**ENTRIES SHOWN**
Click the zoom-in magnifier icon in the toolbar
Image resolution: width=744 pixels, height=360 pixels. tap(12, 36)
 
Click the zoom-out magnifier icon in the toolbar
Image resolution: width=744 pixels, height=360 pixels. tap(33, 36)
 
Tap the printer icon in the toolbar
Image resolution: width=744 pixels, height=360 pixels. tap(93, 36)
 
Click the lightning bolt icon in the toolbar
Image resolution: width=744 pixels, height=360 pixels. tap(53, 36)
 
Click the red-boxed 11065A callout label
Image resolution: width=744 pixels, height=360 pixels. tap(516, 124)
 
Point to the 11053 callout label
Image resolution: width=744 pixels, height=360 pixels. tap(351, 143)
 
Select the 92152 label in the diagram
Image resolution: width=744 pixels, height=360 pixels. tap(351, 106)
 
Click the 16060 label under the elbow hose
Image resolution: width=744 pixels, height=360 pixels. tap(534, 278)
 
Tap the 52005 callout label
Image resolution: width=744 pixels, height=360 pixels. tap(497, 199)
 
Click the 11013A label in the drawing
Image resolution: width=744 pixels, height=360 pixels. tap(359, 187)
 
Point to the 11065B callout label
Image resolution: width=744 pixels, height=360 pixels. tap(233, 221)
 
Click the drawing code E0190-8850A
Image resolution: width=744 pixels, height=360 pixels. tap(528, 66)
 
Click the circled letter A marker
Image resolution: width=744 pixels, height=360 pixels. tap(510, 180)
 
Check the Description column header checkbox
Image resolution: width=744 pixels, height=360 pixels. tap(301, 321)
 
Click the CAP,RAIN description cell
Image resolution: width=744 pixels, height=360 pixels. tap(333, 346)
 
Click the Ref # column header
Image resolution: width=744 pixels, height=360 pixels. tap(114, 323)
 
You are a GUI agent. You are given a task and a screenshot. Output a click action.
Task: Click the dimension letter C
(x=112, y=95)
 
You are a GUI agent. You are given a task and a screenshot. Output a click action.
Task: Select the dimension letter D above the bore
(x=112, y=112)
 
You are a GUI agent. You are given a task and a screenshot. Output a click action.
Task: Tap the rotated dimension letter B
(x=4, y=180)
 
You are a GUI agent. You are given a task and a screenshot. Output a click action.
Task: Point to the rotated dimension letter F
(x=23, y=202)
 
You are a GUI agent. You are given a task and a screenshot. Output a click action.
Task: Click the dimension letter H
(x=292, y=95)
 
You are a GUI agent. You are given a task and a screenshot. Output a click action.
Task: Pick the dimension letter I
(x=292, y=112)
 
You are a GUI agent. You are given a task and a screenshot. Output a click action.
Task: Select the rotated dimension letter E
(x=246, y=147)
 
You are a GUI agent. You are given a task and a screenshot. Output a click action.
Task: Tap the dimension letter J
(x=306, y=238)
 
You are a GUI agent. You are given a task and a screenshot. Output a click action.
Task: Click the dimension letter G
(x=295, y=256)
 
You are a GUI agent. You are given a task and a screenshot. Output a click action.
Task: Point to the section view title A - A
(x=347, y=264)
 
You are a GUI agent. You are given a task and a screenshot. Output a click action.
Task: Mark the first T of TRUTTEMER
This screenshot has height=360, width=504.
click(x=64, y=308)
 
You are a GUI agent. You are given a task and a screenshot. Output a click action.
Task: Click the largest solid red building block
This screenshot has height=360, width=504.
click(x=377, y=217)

**REQUIRED WORK**
Reproduce every item above word for word, leaving nothing out.

**REPLY TO THE EXERCISE**
Click the zoom-in magnifier icon in the toolbar
Image resolution: width=744 pixels, height=360 pixels. tap(12, 36)
 
Click the zoom-out magnifier icon in the toolbar
Image resolution: width=744 pixels, height=360 pixels. tap(33, 36)
 
Tap the printer icon in the toolbar
Image resolution: width=744 pixels, height=360 pixels. tap(93, 36)
 
Click the lightning bolt icon in the toolbar
Image resolution: width=744 pixels, height=360 pixels. tap(53, 36)
 
Click the red-boxed 11065A callout label
Image resolution: width=744 pixels, height=360 pixels. tap(516, 124)
 
Point to the 11053 callout label
Image resolution: width=744 pixels, height=360 pixels. tap(351, 143)
 
Select the 92152 label in the diagram
Image resolution: width=744 pixels, height=360 pixels. tap(351, 106)
 
Click the 16060 label under the elbow hose
Image resolution: width=744 pixels, height=360 pixels. tap(534, 278)
 
Tap the 52005 callout label
Image resolution: width=744 pixels, height=360 pixels. tap(497, 199)
 
Click the 11013A label in the drawing
Image resolution: width=744 pixels, height=360 pixels. tap(359, 187)
 
Point to the 11065B callout label
Image resolution: width=744 pixels, height=360 pixels. tap(233, 221)
 
Click the drawing code E0190-8850A
Image resolution: width=744 pixels, height=360 pixels. tap(528, 66)
 
Click the circled letter A marker
Image resolution: width=744 pixels, height=360 pixels. tap(510, 180)
 
Check the Description column header checkbox
Image resolution: width=744 pixels, height=360 pixels. tap(301, 321)
 
Click the CAP,RAIN description cell
Image resolution: width=744 pixels, height=360 pixels. tap(333, 346)
 
Click the Ref # column header
Image resolution: width=744 pixels, height=360 pixels. tap(114, 323)
 
You are a GUI agent. You are given a task and a screenshot. Output a click action.
Task: Click the dimension letter C
(x=112, y=95)
 
You are a GUI agent. You are given a task and a screenshot. Output a click action.
Task: Select the dimension letter D above the bore
(x=112, y=112)
 
You are a GUI agent. You are given a task and a screenshot. Output a click action.
Task: Tap the rotated dimension letter B
(x=4, y=180)
 
You are a GUI agent. You are given a task and a screenshot. Output a click action.
Task: Point to the rotated dimension letter F
(x=23, y=202)
 
You are a GUI agent. You are given a task and a screenshot. Output a click action.
Task: Click the dimension letter H
(x=292, y=95)
 
You are a GUI agent. You are given a task and a screenshot. Output a click action.
Task: Pick the dimension letter I
(x=292, y=112)
 
You are a GUI agent. You are given a task and a screenshot. Output a click action.
Task: Select the rotated dimension letter E
(x=246, y=147)
 
You are a GUI agent. You are given a task and a screenshot. Output a click action.
Task: Tap the dimension letter J
(x=306, y=238)
 
You are a GUI agent. You are given a task and a screenshot. Output a click action.
Task: Click the dimension letter G
(x=295, y=256)
 
You are a GUI agent. You are given a task and a screenshot. Output a click action.
Task: Point to the section view title A - A
(x=347, y=264)
 
You are a GUI agent. You are given a task and a screenshot. Output a click action.
Task: Mark the first T of TRUTTEMER
This screenshot has height=360, width=504.
click(x=64, y=308)
 
You are a GUI agent. You are given a task and a screenshot. Output a click action.
Task: Click the largest solid red building block
This screenshot has height=360, width=504.
click(x=377, y=217)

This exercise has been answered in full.